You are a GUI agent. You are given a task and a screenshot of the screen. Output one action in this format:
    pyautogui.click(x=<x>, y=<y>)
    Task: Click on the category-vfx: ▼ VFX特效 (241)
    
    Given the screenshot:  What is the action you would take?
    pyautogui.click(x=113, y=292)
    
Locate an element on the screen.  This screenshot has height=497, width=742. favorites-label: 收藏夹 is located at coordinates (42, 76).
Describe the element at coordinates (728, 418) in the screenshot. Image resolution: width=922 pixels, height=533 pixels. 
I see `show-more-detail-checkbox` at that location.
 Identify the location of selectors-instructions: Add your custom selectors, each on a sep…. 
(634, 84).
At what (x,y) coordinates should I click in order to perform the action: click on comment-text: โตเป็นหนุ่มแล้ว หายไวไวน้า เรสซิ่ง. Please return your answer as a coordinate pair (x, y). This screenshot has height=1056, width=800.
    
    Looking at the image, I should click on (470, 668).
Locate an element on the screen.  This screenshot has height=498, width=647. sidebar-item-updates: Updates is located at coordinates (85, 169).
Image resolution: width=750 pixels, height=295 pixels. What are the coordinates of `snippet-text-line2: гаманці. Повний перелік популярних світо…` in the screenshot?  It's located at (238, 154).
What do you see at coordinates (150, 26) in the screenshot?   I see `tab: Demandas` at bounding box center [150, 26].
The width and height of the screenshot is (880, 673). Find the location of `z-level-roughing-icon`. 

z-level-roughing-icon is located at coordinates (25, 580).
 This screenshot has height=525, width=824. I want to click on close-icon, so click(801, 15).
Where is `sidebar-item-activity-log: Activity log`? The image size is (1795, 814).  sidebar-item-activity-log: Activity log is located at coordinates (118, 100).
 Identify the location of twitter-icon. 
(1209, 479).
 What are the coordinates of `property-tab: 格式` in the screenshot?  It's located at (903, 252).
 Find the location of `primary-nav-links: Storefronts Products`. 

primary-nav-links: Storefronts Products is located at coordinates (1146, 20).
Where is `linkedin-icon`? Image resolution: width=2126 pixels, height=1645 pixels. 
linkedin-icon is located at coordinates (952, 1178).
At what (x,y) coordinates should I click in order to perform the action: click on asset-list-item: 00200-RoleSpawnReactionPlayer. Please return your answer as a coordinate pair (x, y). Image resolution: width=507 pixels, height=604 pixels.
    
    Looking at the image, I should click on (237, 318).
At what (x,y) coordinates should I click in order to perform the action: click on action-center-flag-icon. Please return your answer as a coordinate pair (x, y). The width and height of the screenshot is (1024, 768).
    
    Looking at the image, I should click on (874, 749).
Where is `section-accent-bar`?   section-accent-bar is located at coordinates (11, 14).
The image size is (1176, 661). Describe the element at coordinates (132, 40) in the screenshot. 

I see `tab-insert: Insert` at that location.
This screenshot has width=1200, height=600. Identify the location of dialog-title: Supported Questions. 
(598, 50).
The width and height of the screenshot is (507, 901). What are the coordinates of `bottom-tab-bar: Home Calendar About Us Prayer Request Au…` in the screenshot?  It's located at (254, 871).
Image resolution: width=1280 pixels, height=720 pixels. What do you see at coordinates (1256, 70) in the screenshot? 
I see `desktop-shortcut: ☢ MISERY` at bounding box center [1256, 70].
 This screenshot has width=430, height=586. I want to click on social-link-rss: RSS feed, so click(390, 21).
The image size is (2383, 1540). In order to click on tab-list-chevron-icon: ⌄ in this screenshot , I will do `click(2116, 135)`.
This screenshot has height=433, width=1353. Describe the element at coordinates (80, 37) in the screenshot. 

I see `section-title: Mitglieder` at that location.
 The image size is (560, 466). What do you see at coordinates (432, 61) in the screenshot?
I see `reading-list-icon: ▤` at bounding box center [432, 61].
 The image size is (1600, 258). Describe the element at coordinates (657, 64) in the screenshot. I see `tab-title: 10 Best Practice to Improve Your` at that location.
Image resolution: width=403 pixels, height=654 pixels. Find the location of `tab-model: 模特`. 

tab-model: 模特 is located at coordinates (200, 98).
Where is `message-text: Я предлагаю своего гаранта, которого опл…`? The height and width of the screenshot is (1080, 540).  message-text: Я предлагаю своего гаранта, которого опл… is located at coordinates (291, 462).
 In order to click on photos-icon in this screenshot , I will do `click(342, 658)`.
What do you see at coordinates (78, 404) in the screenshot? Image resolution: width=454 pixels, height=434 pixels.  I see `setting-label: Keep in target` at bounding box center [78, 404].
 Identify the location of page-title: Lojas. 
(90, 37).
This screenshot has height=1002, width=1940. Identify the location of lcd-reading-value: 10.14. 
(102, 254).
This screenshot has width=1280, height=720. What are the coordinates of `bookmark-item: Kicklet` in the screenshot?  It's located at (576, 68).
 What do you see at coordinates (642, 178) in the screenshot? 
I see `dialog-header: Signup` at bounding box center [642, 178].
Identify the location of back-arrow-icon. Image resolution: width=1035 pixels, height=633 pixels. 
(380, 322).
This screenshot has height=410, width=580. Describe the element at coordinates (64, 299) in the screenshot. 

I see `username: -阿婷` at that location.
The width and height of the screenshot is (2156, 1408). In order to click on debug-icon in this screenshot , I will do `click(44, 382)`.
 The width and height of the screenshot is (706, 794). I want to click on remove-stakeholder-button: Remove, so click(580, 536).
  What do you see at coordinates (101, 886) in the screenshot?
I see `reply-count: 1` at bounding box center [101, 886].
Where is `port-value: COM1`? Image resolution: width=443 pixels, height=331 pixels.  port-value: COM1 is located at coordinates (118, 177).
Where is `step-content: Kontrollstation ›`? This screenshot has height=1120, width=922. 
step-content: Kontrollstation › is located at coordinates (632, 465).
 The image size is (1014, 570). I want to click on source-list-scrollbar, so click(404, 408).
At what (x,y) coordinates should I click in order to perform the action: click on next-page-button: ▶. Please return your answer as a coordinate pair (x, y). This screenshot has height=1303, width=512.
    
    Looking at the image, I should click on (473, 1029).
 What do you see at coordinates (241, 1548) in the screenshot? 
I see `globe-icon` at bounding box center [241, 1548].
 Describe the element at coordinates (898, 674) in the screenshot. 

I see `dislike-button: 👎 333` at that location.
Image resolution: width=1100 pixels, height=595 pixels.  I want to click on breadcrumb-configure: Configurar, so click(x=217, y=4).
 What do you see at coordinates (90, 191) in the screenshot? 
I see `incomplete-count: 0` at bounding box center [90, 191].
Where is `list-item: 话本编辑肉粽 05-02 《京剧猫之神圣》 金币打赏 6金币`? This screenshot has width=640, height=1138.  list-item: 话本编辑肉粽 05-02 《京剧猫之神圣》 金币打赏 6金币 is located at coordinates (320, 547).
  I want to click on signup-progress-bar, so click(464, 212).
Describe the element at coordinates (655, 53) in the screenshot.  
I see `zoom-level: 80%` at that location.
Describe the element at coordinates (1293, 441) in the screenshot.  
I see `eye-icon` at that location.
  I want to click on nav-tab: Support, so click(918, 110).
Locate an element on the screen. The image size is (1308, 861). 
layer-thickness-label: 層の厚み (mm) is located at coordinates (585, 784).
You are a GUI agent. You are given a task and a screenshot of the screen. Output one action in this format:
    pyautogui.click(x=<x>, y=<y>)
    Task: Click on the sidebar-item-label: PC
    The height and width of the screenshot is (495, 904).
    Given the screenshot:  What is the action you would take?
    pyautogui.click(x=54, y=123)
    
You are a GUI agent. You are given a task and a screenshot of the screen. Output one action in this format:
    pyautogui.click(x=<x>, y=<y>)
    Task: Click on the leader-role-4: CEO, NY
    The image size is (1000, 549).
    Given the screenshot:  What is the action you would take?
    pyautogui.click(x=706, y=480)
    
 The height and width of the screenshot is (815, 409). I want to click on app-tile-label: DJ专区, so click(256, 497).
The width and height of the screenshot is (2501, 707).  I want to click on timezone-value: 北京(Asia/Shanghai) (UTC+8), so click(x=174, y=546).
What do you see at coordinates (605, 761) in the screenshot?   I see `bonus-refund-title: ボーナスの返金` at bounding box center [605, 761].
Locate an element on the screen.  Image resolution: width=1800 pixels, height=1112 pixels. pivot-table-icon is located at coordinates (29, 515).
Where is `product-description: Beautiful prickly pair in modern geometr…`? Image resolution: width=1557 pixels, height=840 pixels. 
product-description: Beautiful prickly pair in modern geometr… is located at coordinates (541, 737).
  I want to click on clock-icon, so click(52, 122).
══════
Rewrite the rows from the line containing "The width and height of the screenshot is (2501, 707)." through the line containing "coordinates (29, 515)." as a numbered list, leaving out any blank lines.

1. The width and height of the screenshot is (2501, 707).  I want to click on timezone-value: 北京(Asia/Shanghai) (UTC+8), so click(x=174, y=546).
2. What do you see at coordinates (605, 761) in the screenshot?   I see `bonus-refund-title: ボーナスの返金` at bounding box center [605, 761].
3. Locate an element on the screen.  Image resolution: width=1800 pixels, height=1112 pixels. pivot-table-icon is located at coordinates (29, 515).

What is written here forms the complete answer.